For a more detailed view on the interaction with Xillybus inside the FPGA, refer to Xillybus FPGA designer's guide.
The host's side
In order to understand how Xillybus works, it's easiest to start from the computer's side: This command can be used to perform data acquisition into a file on the disk:
$ cat /dev/xillybus_read_32 > capture-file.dat
"cat" is a standard Linux command that reads all data from a file and writes this data to standard output. In this example, the input is not a regular file, but a device file. This input consists of a data stream that arrives from the FPGA. There is a redirection of the standard output, so this data is written to a file on the disk.

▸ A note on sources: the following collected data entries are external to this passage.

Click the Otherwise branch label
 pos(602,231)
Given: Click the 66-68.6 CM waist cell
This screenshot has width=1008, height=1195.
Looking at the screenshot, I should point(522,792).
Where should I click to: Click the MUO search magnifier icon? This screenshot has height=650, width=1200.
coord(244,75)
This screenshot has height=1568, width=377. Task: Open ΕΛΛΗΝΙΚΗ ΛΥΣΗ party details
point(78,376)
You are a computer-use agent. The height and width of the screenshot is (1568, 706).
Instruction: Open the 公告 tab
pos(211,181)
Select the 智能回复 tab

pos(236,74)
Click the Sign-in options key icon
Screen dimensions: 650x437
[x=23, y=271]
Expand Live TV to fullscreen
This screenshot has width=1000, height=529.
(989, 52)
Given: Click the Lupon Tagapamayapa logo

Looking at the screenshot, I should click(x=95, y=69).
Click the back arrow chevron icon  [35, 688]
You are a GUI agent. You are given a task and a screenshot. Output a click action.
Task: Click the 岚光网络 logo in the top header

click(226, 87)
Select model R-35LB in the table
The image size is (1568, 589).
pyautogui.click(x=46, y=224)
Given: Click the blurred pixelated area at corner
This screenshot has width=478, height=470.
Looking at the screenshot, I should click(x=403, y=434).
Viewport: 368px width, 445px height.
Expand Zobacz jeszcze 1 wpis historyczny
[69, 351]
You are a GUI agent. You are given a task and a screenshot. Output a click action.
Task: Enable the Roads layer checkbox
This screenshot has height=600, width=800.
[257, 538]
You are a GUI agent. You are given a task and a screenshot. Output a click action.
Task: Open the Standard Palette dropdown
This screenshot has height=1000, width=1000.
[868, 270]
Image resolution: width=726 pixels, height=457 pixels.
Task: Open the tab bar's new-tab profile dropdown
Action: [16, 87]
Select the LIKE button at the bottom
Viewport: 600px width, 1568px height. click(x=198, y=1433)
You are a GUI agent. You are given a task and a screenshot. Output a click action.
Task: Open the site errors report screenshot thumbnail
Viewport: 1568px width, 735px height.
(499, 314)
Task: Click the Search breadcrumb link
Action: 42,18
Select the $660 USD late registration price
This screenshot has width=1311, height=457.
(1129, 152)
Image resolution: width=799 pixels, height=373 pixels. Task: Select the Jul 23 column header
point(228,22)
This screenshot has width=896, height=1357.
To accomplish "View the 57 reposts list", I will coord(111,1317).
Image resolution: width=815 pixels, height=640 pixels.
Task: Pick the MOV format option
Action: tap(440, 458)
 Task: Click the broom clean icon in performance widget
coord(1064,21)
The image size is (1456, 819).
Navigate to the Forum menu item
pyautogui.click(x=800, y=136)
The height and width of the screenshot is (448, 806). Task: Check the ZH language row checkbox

This is not an artificial example: In some usage scenarios, this is the correct way to practically use Xillybus for data acquisition. It may be better to use "dd" in order to obtain a specific amount of data. More often, a dedicated computer program is used to read the data from the device file. Each application has its own preferred way to consume the data.
So it doesn't matter which programming language you prefer, or if you use Linux or Windows. The computer software that receives the data from the FPGA only needs to do the same as "cat": Open a file, and read from it. There is a separate page that introduces the standard programming techniques for file I/O. Even more detailed information about programming techniques with Xillybus can be found in the programming guides for Linux and Windows.
The logic for data acquisition
Now let's see what happens in the FPGA. The Xillybus IP core and the application logic interact through a FIFO: The application logic writes data into the FIFO, and Xillybus makes sure that this data reaches the host. There is a separate page that explains how FIFOs work, if you're not familiar with this concept.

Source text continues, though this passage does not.